* Provided entries *
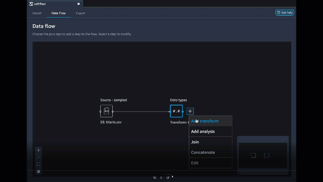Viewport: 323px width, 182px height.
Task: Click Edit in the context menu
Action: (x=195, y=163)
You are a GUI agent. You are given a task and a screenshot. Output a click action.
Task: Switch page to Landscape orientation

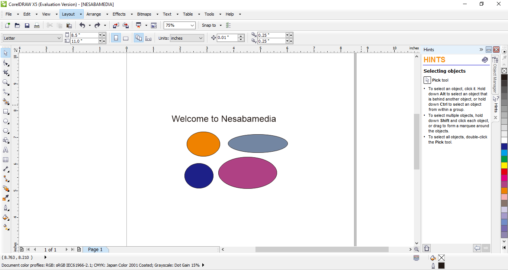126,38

==

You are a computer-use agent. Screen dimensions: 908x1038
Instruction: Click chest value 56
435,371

* Work instruction *
Copy each line of the data that includes the word "agent".

* Written reply *
You are a GUI agent. You are given a task and a screenshot. Output a click action.
You are a computer-use agent. Screen dimensions: 908x1038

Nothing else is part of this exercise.